Cryptocurrencies, Explained: Why Artists Are Already Leaving Bitcoin Behind for Something Bigger

This piece is the second in a three-part series that explores the potential art-world impact of cryptocurrency. It proceeds as if the reader is already familiar with the core concepts and related terminology covered in Part I. If cryptocurrencies and blockchain technology are new to you, we highly recommend starting from the beginning.

After Francis Bacon’s Three Studies of Lucian Freud (1969) sold at Christie’s New York in 2013 for a then-unprecedented $142 million, New Yorker art critic Peter Schjeldahl penned a blog post simply titled “The Circus.” He didn’t just use it to side-eye the mind-warping prices at the market’s peak. He questioned the entire concept of an art market, period, by acknowledging that Bacon and Freud were both “obviously worth something”—but only “given the spooky assumption that art is worth anything.”

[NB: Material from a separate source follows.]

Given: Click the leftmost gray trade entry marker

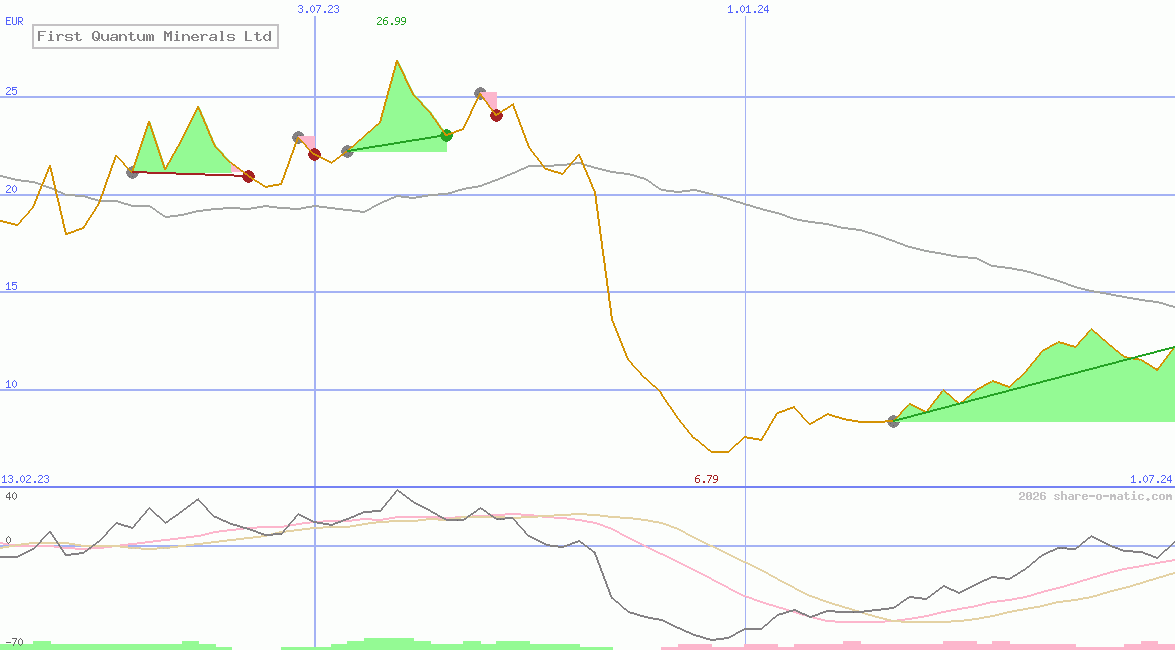Looking at the screenshot, I should tap(132, 172).
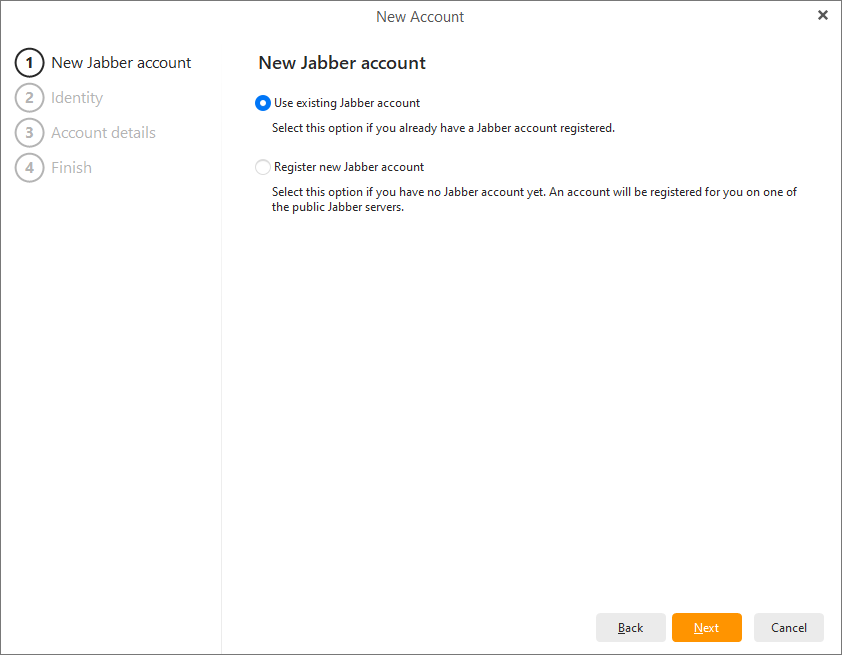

A few years later, the fraught relationship between art and value lies at the molten core of several pieces made using blockchain technology. Part one of this series addressed how, in theory, the blockchain strengthens the markets for new media by introducing the concept of digital scarcity. This innovation means that works as simple as an “original” JPG or GIF could be made as rare as Francis Bacon paintings. (This fact leads to a host of business implications that will be covered in Part III.) However, a handful of forward-looking artists is using the blockchain to do more than reset the market’s perception of supply and demand. The technology, their work proves, is more than new software—it’s also a new medium.